— The problem —
Can you copy out the listing verbatim, starting with the line containing "For every named" and ending with the line containing "Keskusest (769, 336)", both included?

— Records —
-- -- --

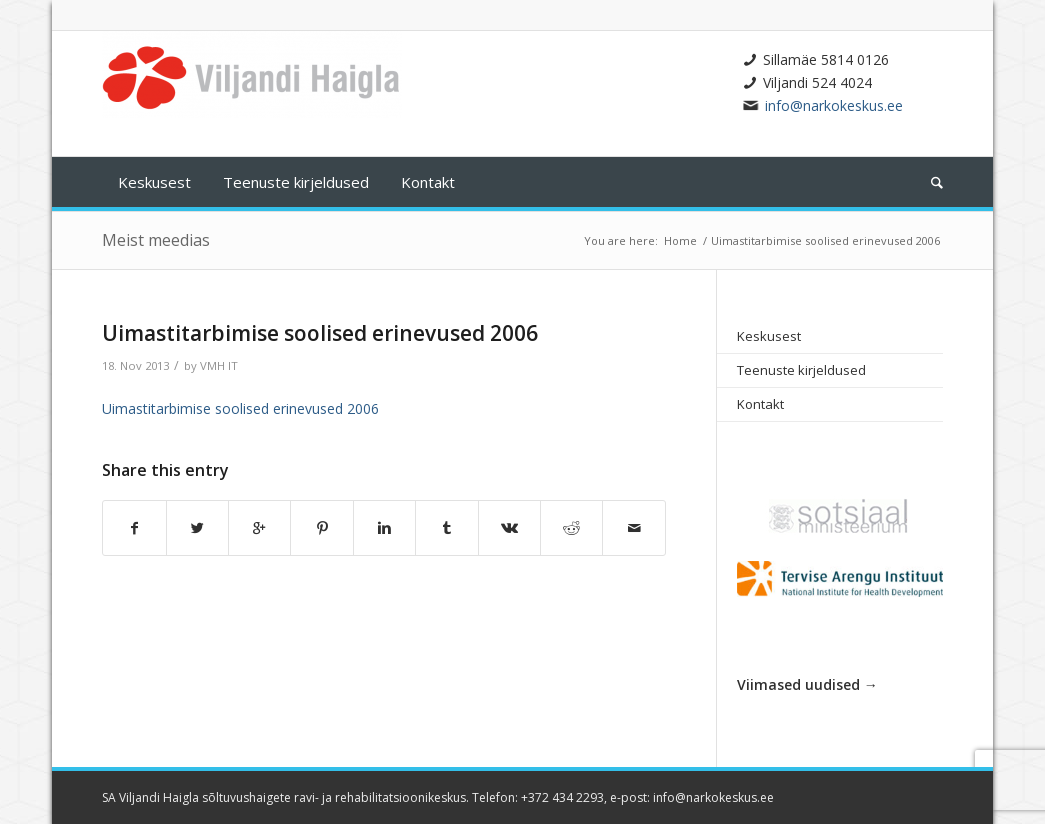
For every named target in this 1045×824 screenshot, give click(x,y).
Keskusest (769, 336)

-- -- --

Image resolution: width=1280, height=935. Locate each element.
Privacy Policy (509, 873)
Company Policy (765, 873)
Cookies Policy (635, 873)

-- -- --

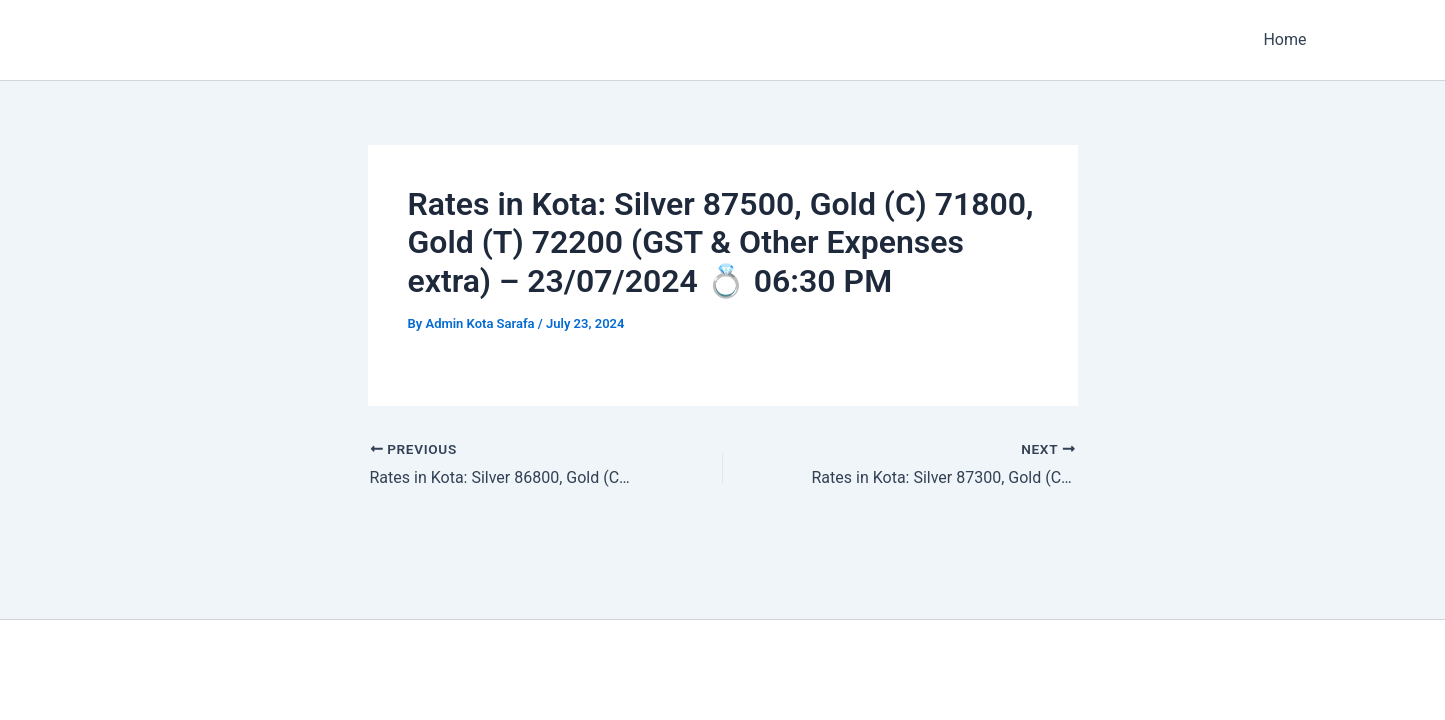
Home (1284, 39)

-- -- --

— Reply —
For every named target in this 1045×824 screenshot, give click(x,y).
Keskusest (769, 336)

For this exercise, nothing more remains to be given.